Upgrading a two data center deployment on Kubernetes and OpenShift

How to upgrade a two data center disaster recovery (DR) deployment on Kubernetes and OpenShift.

To upgrade API Connect in a 2DCDR deployment, use the upgrade instructions for your platform, but with the extra considerations and steps documented in this topic.

Note: For OpenShift users: The steps that are detailed in this topic use the Kubernetes kubectl command. On OpenShift, use the equivalent oc command in its place.

Before you begin

Ensure that API Connect is running in both data centers and that replication is working: Verifying replication between data centers.
Ensure that you have recent backups of Management and Portal subsystems: Backup and restore requirements for a two data center deployment.

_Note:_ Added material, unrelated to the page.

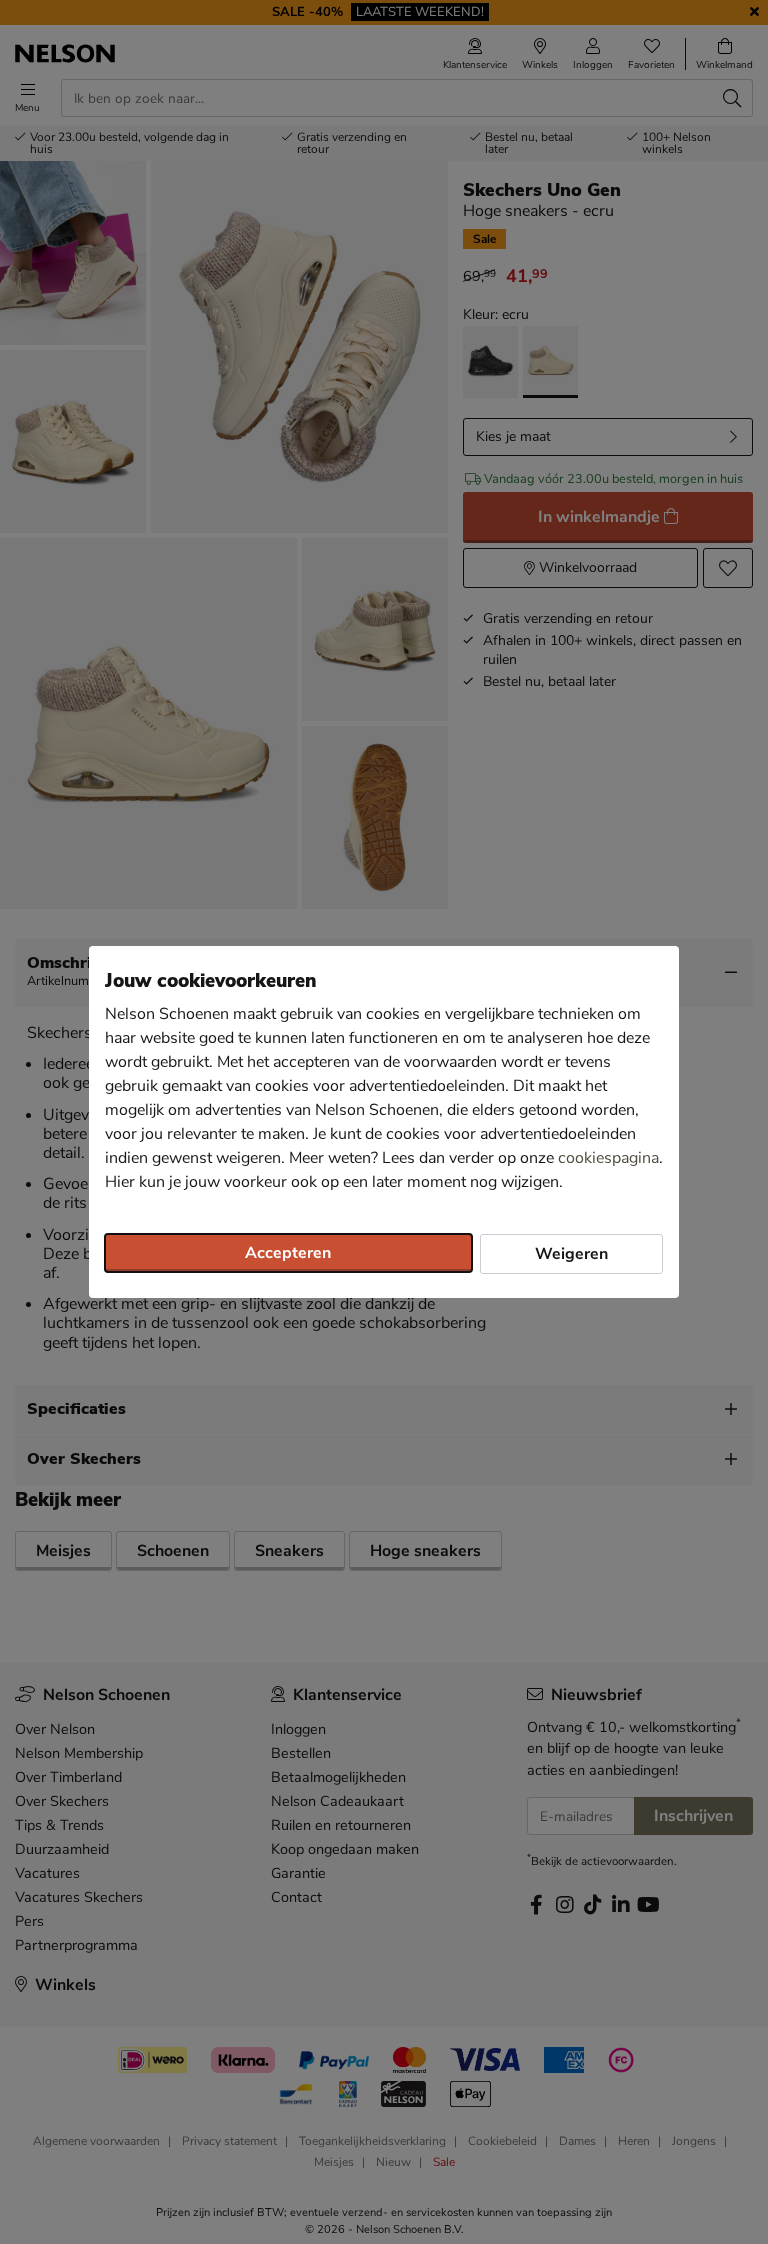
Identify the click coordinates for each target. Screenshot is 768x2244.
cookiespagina (608, 1158)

Key points applicable to both Management and Portal subsystems

Your API Connect deployments must be upgraded to the same API Connect release, down to the interim fix level.
Both data centers must be upgraded in the same maintenance window.
Pre-upgrade operations in the upgrade documentation for your platform might result in an update to the ingress-ca X.509 certificate. Extra steps must then be taken during the 2DCDR deployment upgrade to ensure that both data centers always use the same ingress-ca X.509 certificate.

Note: If you are not using cert-manager and you customized your certificates, the ingress-ca certificate might have a different name. Ensure that the CA certificate that is used by both data centers is the same during all stages of the upgrade.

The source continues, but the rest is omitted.